Tuesday, March 1, 2011

When Understanding Falls Short

I had a routine endocrinologist's appointment today, with a physician I consider a friend. She is a professor of medicine, and one often sees resident physicians at her practice first, and then, she arrives afterward. She was very kind to me when Daniel passed suddenly, and I will not forget her kindness.
I went today to the same woman doctor, and was seen first by a female resident in psychiatry. This is not unusual, because many patients with hypothyroidism often first present with depression, and so, since a psychiatrist is a physician who assesses both the medical reasons for things as well as the psychologic or mental issues which have contributed to illness, endocrinology is a rational rotation for them. Since my doctor is a recognized expert in her field, working under her is an honor. Still, being interviewed first by a psychiatric resident,took me by surprize.
In the course of the lengthy visit, it was clear from both the psychiatric female resident and my own endocrinologist, that they wondered if I had moved along sufficiently in my grieving of Daniel. I likely did not show this, but I was angry. Unless Daniel is returning, then life for me, my husband and our family is forever changed. My doctor's thinking that "It was two years ago now" doesn't really take into account many things. A family who loses a child, will likely find their new normal, generally after the first year, but they likely will never find the joyous uncomplicated times they had when that child was alive. There will never be innocent days completely immune from triggers that will allow you to recall your precious child or teen, and then also recall a grain of the loss and the ache you have as he is not here. You will likely always remember why, if in fact, you know why, your child is no longer on Earth with you. Part of me will grieve Daniel, and for that matter, my father, as long as I am on Earth and still draw breath myself. My loving and missing them does not make me less able to live life, give and receive love, and be a positive fixture in the world. In fact, it might be part of why I am all those things.
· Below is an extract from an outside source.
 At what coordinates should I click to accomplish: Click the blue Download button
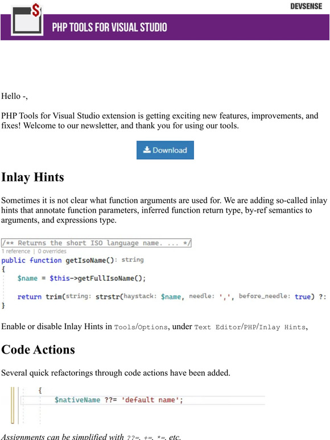pyautogui.click(x=165, y=150)
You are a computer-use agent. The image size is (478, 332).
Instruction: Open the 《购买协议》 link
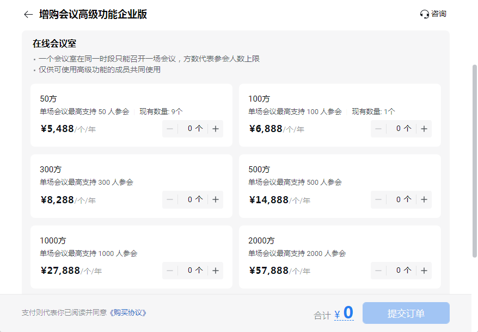pyautogui.click(x=128, y=313)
What I did learn is not to level with my physician.From now on, I will discuss the issues which relate directly to thyroid function. Being able to swallow easily, not being excessively cold, hair and nails growing as would be expected etc. Apparently, it makes people/physicians uncomfortable to hear that medically I am functional, but that I still have heartache.I am not depressed but I AM chronically sorrowful. Who would not be? I will save my feelings for those here, and for parents who know only too well, the path we walk. Frankly, I would not wish knowing what the loss of a child is like, on anyone anyway.